16 October 2008
By Paul Dicken
Attempts by the public sector to promote innovation in cities have been too narrowly focused on support services for science and technology, a think-tank has said.
The Centre for Cities report, Innovation, science and the city, said innovation had driven economic growth in cities. But policies have led to overlapping support services, creating 'gimmicky' science parks and innovation centres.
Cities from Bristol to Newcastle should focus instead on 'getting the basics right', such as cutting congestion, speeding up the planning process and improving the supply of affordable housing.
Hannah Brown, research manager at Centre for Cities, said: 'Even at a time of economic uncertainty, innovation is a key ingredient for business growth. But supporting innovation in Britain's cities isn't about gimmicky policy initiatives or niche business schemes.

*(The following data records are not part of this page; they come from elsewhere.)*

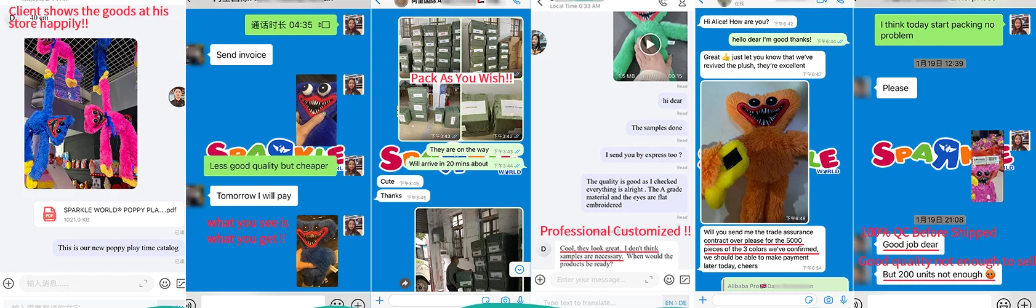The width and height of the screenshot is (1036, 308).
Task: Jump to latest messages with circled chevron
Action: pyautogui.click(x=519, y=269)
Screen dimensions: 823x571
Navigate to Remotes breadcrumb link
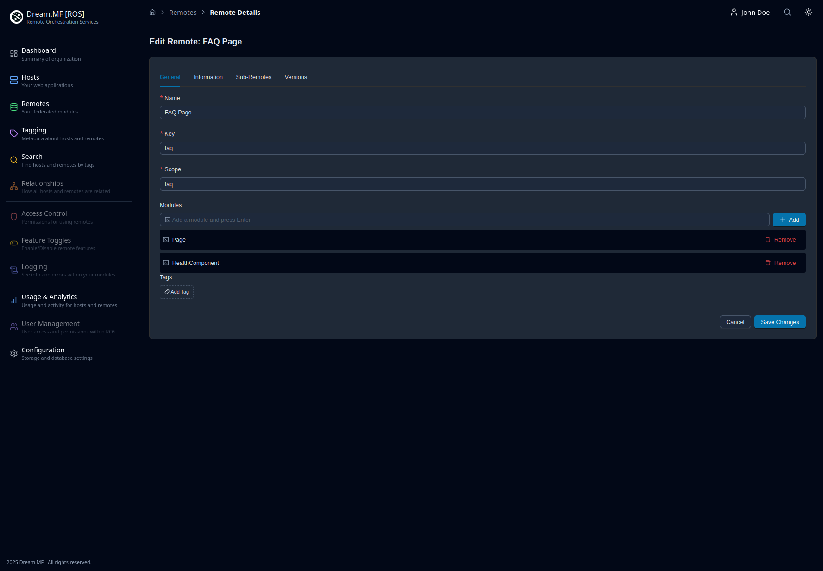(x=182, y=13)
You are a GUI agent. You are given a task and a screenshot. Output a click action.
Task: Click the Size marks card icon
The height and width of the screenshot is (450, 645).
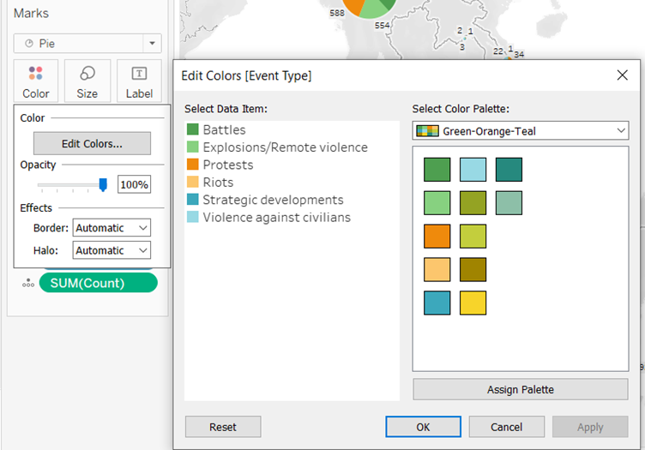click(x=87, y=81)
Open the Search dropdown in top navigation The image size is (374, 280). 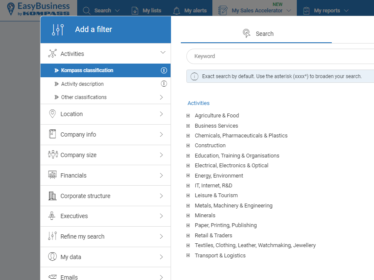[x=101, y=11]
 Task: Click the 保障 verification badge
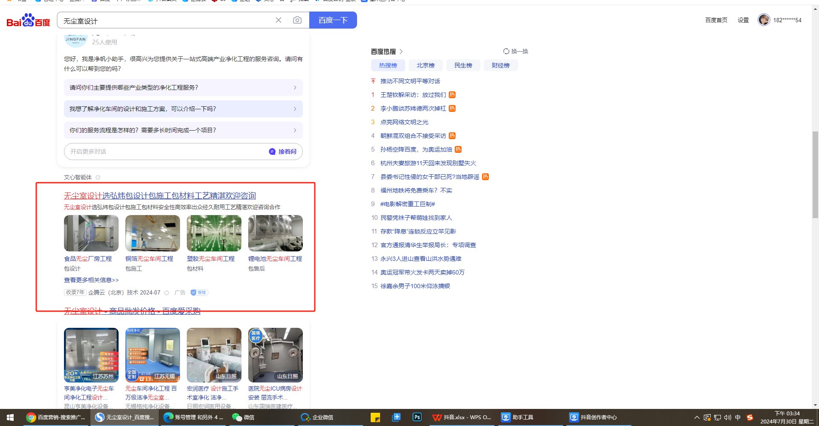199,292
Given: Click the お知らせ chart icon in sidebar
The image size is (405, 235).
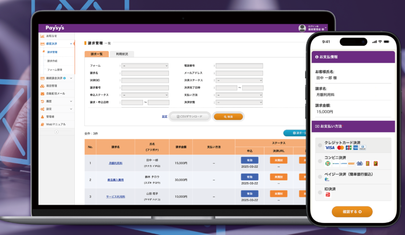Looking at the screenshot, I should tap(42, 36).
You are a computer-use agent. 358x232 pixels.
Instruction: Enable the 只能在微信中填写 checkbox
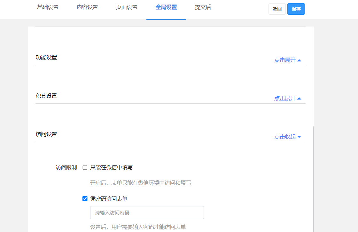[85, 167]
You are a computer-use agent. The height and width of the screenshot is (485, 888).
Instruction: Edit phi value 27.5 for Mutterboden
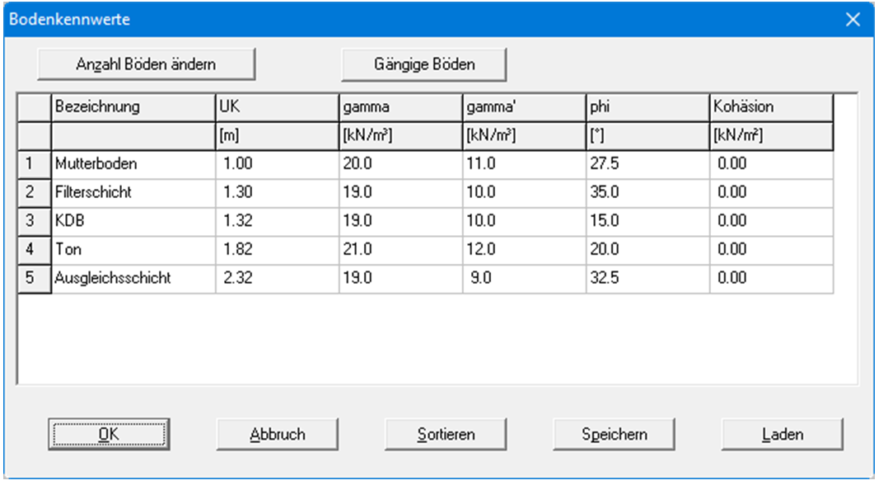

'Instead, cities need to get the basics right – delivering good transport, better housing, faster planning decisions – to help businesses to innovate and compete.'
The report argued that the best way to support innovative businesses was to make a city a more attractive place to do business generally.
The report cites Greater Bristol as an example of congestion making a location less attractive to investors, with traffic speed in the city falling by 15.8% in seven years.
In Cambridge, another city with a competitive science and technology sector, a lack of affordable housing limited the scope of the university and industry to attract talented researchers and workers, according to the report. House prices in the city are almost ten times the average salary in Cambridge.
The report recommended that national, regional and city governments rationalise an 'already overcrowded collection of existing innovation and support services'.
The government should also let the six 'science cities' decide what to do with their status, including dropping the designation if they wish, the report said.